Steve George

No. 63, 71
- Position: Defensive tackle

Personal information
- Born: April 11, 1951 (age 75) Sulphur Springs, Texas, U.S.
- Listed height: 6 ft 5 in (1.96 m)
- Listed weight: 265 lb (120 kg)

Career information
- High school: Plano (Plano, Texas)
- College: Houston
- NFL draft: 1974: 3rd round, 60th overall pick

Career history
- St. Louis Cardinals (1974–1975); New Orleans Saints (1976); Atlanta Falcons (1976);
- Stats at Pro Football Reference

= Steve George (American football) =

American football player (born 1951)

Stephen Elwood George (born April 11, 1951) is an American former professional football defensive tackle who played two seasons in the National Football League (NFL) with the St.

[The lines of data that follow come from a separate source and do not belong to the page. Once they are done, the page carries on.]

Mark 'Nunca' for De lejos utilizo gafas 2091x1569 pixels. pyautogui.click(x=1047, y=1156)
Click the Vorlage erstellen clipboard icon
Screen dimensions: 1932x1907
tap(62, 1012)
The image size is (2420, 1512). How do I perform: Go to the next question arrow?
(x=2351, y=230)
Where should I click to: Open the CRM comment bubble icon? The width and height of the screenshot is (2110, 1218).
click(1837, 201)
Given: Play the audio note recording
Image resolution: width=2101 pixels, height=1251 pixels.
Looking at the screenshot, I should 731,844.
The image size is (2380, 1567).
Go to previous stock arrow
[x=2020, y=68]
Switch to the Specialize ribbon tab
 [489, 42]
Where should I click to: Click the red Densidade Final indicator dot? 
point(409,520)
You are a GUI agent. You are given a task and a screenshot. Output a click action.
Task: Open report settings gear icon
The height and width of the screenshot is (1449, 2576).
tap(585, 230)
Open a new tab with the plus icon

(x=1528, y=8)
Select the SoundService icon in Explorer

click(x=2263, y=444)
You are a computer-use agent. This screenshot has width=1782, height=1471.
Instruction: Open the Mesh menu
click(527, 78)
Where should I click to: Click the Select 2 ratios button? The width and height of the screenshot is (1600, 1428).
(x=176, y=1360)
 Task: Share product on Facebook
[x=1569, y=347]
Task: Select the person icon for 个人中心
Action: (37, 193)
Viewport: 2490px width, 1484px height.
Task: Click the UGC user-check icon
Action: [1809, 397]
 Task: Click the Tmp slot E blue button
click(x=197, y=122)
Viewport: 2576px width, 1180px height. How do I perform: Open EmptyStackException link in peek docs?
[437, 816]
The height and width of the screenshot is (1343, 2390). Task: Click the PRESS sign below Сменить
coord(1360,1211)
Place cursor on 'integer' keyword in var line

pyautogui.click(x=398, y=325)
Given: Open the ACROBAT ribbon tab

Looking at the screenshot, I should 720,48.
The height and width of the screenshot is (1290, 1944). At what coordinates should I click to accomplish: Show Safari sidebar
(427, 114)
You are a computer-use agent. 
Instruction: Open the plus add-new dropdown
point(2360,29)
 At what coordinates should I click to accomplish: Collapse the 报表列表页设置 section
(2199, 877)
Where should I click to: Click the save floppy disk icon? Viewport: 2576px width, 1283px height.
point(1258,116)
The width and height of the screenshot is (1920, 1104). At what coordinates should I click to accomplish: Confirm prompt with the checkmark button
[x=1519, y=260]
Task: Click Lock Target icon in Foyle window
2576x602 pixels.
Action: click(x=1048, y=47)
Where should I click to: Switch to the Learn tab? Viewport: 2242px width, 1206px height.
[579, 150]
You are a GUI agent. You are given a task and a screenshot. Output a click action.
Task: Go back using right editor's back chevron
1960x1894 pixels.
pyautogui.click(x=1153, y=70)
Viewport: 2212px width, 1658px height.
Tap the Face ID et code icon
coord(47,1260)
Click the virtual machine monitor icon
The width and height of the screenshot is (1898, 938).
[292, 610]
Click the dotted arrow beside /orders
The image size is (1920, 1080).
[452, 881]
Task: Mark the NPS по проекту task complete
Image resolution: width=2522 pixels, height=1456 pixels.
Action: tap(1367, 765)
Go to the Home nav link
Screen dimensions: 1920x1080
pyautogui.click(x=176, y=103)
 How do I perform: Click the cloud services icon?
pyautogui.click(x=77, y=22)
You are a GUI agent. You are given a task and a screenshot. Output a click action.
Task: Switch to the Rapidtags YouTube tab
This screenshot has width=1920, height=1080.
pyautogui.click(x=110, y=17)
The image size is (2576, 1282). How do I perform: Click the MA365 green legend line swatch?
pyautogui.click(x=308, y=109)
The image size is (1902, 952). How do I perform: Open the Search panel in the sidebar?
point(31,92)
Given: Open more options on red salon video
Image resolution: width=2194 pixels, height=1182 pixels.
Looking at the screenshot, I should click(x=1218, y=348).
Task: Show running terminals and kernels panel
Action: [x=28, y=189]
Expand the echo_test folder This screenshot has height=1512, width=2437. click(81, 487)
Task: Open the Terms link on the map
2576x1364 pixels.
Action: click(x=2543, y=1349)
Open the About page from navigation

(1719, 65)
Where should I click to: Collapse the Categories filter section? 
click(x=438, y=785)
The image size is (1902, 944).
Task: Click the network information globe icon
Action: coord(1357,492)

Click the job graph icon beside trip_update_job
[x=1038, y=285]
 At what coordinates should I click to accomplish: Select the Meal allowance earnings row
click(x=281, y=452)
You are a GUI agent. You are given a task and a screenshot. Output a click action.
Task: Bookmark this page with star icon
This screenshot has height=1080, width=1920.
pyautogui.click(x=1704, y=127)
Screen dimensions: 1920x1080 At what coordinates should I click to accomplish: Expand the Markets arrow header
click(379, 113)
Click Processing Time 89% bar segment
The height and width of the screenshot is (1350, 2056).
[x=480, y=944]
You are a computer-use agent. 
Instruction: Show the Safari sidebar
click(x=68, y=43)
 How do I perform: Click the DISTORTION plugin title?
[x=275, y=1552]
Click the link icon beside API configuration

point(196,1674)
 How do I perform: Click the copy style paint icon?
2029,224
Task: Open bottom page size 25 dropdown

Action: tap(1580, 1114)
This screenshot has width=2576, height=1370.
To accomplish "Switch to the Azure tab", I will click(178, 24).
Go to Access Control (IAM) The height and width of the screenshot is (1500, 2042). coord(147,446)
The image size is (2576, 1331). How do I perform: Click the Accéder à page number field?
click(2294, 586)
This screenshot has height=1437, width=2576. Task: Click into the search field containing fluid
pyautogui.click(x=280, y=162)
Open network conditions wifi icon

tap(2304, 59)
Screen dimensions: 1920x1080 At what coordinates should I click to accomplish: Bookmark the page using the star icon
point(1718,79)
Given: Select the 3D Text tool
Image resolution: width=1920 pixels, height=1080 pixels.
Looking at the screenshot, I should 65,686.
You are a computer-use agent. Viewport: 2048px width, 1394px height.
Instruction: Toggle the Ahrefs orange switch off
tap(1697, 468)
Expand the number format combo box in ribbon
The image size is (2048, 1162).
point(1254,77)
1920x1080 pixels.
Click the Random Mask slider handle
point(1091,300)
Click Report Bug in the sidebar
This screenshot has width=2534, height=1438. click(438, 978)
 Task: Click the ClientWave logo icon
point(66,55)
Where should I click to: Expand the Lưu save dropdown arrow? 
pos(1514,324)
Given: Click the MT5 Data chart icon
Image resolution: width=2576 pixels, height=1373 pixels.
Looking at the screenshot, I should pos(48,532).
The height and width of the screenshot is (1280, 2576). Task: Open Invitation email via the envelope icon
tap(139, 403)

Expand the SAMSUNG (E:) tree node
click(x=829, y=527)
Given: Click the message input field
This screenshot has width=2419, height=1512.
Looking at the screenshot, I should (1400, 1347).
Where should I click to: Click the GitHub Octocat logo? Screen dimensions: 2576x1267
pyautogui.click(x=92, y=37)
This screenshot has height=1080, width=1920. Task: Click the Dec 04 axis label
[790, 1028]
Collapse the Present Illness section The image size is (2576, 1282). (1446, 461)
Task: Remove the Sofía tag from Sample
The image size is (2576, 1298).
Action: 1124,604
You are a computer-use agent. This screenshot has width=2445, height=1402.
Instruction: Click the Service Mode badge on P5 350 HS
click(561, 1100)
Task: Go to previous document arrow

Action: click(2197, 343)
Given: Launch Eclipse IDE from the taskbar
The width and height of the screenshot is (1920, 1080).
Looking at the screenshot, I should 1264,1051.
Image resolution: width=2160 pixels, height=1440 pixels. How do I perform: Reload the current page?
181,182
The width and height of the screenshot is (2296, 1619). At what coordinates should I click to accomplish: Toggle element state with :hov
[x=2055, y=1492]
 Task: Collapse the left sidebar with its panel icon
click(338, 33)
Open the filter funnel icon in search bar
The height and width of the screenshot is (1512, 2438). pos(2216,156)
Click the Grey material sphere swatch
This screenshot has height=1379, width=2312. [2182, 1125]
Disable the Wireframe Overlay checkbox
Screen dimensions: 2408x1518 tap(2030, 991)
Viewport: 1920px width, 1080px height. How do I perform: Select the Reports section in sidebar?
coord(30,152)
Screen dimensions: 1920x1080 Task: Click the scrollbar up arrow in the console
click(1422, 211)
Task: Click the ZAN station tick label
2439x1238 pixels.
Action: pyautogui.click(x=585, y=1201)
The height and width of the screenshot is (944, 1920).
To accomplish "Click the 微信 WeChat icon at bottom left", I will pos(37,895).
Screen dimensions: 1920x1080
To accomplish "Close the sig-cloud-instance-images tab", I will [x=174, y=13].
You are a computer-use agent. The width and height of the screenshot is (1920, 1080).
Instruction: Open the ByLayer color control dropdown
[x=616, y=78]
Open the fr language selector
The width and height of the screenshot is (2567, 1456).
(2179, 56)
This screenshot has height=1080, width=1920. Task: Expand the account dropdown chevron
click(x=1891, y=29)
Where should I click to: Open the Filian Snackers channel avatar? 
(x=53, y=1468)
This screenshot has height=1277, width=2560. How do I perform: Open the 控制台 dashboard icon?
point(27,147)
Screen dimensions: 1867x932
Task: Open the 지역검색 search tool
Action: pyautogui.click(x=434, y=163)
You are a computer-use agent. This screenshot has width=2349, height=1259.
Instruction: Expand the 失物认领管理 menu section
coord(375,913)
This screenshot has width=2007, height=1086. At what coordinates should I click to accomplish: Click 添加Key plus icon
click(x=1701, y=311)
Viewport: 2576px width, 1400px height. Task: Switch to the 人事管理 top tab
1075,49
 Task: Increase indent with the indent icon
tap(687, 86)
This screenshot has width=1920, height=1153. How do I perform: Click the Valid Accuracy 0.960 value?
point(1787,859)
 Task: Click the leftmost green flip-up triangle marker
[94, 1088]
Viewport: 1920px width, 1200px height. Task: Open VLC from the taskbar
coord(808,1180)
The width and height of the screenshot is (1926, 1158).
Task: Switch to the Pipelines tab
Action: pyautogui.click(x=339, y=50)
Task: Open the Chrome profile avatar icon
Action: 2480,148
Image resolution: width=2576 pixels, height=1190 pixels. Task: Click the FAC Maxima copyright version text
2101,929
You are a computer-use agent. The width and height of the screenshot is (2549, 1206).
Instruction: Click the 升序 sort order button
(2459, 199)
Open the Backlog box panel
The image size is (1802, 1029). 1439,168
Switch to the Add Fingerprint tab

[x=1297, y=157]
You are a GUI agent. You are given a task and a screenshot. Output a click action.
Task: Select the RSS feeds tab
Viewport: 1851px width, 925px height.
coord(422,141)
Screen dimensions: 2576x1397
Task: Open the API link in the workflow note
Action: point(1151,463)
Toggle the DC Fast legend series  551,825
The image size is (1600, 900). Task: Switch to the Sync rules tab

Louis Cardinals and Atlanta Falcons. He was selected by the Cardinals in the third round of the 1974 NFL draft. He played college football at the University of Houston.

==Early life and college==
Stephen Elwood George was born on April 11, 1951, in Sulphur Springs, Texas. He attended Plano Senior High School in Plano, Texas.

George was a member of the Houston Cougars of the University of Houston from 1970 to 1972. He was a two-year letterman from 1971 to 1972, and was listed as ineligible in 1973.

==Professional career==
George was selected by the St. Louis Cardinals in the third round, with the 60th overall pick, of the 1974 NFL draft. He officially signed with the team on March 15. He played in 13 games for the Cardinals in 1974 and recovered one fumble. George also appeared in one playoff game that year. He was placed on injured reserve with a knee injury in 1975 and missed the entire season.

In late July 1976, George was traded to the New Orleans Saints for an undisclosed pick in the 1977 NFL draft. George had previously asked the Cardinals to trade him. He was placed on injured reserve in late August 1976. He was later released.

George was signed by the Atlanta Falcons later in 1976. He played in one game for the Falcons during the 1976 season. He was released in 1977.